● **TEXT PASSAGE**
First on the scene of a car accident? Here’s what you need to do


Jade Poole from I Write Words


It can be somewhat scary and overwhelming to be the first on the scene of a crash, that’s why we have put together this article to help you handle the situation and possibly save lives

Vehicle accidents occur every day on South African roads, from bumper bashings to the more serious ones where people might be injured. As a driver on our roads, odds are you are likely to have come across an accident scene once or twice before.

Which is why it is important to know what you need to do if you are the first to arrive at the scene. Knowing these steps will help to lessen the potential trauma and risk that is involved and even save lives.

The most important thing to keep in mind is to make sure of is that your safety is never at risk.

What to do when you are the first to arrive at the scene of the accident

When you first witness an accident scene, it can be incredibly scary and there might be a whole lot of thoughts running through your mind.

The trick is to keep calm, don’t panic and take a deep breath. You got this.

1. Pull your car over

The first thing to do is to pull your car over. Try to park as far off the road as you can and turn on your headlights and hazards.

● **TASK 1**
Edit the car accident article between "What to do when" and "You got this.", inclusive, changing "keep calm" to "stay calm".
● **TASK 2**
In the car accident article, what should you turn on after parking as far off the road as you can?

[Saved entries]
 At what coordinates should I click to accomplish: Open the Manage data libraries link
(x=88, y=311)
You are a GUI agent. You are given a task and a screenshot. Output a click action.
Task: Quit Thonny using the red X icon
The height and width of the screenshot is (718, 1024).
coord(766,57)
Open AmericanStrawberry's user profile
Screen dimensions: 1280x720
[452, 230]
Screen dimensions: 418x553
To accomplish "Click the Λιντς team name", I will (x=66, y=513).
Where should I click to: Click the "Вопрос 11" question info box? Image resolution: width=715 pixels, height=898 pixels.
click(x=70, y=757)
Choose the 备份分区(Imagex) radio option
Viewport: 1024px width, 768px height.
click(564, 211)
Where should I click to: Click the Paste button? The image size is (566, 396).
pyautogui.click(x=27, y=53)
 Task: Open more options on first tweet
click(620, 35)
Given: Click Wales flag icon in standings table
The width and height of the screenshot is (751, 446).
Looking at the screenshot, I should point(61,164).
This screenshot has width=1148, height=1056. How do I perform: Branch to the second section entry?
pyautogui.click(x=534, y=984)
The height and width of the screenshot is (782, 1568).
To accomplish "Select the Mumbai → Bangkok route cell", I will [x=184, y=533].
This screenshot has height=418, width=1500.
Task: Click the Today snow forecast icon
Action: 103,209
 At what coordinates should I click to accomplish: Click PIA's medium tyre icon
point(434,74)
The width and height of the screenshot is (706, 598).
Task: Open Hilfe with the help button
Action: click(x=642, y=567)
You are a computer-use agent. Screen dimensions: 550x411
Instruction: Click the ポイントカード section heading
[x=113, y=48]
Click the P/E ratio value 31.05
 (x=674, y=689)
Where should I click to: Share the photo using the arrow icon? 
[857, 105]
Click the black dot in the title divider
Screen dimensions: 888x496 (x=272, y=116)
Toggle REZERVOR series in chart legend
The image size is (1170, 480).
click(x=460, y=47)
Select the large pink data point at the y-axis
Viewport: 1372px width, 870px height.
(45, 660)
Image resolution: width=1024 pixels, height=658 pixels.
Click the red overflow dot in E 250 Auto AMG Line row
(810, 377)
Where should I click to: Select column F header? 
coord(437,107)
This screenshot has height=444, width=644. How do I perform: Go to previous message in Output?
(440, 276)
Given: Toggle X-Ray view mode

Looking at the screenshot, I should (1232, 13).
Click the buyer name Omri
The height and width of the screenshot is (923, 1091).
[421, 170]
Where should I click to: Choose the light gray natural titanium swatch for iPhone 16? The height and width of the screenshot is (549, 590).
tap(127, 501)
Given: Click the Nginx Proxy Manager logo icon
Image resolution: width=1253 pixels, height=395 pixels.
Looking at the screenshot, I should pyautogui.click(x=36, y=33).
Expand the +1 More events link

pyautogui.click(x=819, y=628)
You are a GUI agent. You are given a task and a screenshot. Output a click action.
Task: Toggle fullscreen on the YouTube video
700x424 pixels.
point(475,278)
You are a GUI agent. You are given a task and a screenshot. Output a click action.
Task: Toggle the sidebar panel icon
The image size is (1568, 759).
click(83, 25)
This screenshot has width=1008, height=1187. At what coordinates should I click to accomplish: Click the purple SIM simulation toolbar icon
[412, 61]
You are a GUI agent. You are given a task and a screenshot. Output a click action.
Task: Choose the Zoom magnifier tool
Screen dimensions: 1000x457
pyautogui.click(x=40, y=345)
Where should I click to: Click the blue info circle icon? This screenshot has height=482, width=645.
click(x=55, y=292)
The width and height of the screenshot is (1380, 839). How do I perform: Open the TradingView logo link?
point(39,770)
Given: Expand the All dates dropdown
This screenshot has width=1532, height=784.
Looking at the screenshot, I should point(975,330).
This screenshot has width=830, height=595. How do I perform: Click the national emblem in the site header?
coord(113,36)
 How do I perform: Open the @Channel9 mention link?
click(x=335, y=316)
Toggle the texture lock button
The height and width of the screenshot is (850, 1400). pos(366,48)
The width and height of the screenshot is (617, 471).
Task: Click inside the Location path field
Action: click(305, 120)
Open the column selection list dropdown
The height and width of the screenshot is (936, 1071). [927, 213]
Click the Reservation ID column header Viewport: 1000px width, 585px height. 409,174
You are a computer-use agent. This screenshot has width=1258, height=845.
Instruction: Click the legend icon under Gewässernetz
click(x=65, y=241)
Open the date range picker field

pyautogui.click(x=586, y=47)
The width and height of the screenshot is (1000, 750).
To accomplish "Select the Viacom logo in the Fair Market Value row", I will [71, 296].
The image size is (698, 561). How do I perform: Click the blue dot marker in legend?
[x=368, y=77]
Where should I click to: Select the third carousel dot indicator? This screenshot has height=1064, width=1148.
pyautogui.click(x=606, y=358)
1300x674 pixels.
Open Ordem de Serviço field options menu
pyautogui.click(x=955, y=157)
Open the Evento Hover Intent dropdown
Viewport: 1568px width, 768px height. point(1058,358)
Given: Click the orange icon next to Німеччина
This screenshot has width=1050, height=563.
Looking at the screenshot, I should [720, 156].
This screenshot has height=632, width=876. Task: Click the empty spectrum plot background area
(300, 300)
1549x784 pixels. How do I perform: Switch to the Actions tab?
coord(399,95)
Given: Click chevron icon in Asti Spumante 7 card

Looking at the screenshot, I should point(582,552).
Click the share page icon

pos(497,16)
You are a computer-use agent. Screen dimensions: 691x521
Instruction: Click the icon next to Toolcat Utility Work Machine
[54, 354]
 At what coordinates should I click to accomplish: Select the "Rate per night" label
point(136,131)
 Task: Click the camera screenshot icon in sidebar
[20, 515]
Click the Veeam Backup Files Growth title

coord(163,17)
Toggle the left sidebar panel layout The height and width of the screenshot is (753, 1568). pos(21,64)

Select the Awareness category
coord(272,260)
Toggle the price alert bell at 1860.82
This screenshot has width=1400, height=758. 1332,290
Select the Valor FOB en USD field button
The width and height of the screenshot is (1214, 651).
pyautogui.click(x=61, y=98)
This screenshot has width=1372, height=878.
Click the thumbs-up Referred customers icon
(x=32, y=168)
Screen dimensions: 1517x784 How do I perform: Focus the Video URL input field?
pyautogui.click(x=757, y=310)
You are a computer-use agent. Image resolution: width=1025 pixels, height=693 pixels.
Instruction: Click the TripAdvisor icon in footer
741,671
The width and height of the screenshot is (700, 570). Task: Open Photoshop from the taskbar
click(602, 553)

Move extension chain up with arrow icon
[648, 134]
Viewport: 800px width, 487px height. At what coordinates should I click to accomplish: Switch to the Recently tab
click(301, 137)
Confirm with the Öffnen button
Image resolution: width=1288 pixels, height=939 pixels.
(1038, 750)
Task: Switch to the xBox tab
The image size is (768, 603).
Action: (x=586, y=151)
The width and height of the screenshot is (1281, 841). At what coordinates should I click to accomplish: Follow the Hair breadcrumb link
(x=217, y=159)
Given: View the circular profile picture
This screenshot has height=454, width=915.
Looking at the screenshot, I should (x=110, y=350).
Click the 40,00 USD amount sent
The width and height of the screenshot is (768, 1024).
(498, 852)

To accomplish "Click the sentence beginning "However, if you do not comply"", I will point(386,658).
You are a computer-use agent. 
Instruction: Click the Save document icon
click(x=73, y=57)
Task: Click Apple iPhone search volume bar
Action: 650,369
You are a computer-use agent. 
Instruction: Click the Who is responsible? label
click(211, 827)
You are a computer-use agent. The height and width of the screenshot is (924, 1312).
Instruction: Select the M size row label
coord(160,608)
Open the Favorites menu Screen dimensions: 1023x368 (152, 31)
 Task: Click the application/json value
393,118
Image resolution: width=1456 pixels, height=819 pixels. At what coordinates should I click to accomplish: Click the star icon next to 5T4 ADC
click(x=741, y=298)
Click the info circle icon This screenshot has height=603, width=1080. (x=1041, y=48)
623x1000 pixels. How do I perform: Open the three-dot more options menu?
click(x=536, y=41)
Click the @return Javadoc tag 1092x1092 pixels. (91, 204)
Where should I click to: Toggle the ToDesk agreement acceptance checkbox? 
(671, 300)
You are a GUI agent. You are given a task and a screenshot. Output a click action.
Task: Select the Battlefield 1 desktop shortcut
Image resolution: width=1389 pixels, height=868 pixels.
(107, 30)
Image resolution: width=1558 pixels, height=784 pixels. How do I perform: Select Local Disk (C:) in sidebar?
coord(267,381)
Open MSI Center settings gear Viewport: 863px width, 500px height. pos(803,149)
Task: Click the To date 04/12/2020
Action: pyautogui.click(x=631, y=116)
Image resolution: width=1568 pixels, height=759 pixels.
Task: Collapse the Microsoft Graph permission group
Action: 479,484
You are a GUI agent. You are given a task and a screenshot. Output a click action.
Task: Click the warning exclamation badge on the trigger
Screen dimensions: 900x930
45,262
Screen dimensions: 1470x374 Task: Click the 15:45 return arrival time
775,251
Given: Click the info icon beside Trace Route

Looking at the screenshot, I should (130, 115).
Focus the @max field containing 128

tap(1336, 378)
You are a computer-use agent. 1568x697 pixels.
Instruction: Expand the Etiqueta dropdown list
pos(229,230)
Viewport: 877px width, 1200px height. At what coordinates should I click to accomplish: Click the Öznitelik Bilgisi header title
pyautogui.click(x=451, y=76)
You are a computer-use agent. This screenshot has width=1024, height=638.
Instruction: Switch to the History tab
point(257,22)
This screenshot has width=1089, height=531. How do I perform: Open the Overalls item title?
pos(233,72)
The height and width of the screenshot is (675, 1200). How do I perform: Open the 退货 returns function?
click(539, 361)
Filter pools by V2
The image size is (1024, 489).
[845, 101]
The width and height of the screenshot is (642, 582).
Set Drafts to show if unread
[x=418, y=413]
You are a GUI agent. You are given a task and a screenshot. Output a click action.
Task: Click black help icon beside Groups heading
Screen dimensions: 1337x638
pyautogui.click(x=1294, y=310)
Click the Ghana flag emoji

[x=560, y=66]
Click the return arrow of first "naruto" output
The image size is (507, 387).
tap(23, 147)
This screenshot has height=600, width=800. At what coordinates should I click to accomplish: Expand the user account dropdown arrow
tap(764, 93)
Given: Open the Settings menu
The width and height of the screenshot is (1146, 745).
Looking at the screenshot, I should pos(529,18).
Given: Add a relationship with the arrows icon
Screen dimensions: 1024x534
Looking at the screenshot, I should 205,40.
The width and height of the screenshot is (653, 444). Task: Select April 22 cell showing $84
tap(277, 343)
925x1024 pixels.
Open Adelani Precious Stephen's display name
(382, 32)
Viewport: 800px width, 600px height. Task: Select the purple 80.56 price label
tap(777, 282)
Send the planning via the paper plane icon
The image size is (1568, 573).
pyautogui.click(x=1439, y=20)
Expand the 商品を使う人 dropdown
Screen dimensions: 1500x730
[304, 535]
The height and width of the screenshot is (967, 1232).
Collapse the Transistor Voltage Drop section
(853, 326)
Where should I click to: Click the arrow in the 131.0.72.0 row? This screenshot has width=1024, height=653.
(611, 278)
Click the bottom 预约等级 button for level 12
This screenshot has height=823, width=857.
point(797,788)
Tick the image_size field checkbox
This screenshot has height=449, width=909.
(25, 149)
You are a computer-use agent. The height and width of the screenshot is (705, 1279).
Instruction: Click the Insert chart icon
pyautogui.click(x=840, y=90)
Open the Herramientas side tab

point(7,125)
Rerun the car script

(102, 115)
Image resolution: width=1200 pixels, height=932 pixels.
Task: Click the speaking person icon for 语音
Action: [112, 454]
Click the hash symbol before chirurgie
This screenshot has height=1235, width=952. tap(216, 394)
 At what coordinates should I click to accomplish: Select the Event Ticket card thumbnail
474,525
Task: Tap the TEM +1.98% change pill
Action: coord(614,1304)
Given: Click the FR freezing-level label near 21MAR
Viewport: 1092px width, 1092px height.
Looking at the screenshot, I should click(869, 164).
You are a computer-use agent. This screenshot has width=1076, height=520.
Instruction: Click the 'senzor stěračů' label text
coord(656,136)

● **WRITTEN REPLY 1**
What to do when you are the first to arrive at the scene of the accident

When you first witness an accident scene, it can be incredibly scary and there might be a whole lot of thoughts running through your mind.

The trick is to stay calm, don’t panic and take a deep breath. You got this.

● **WRITTEN REPLY 2**
Your headlights and hazards.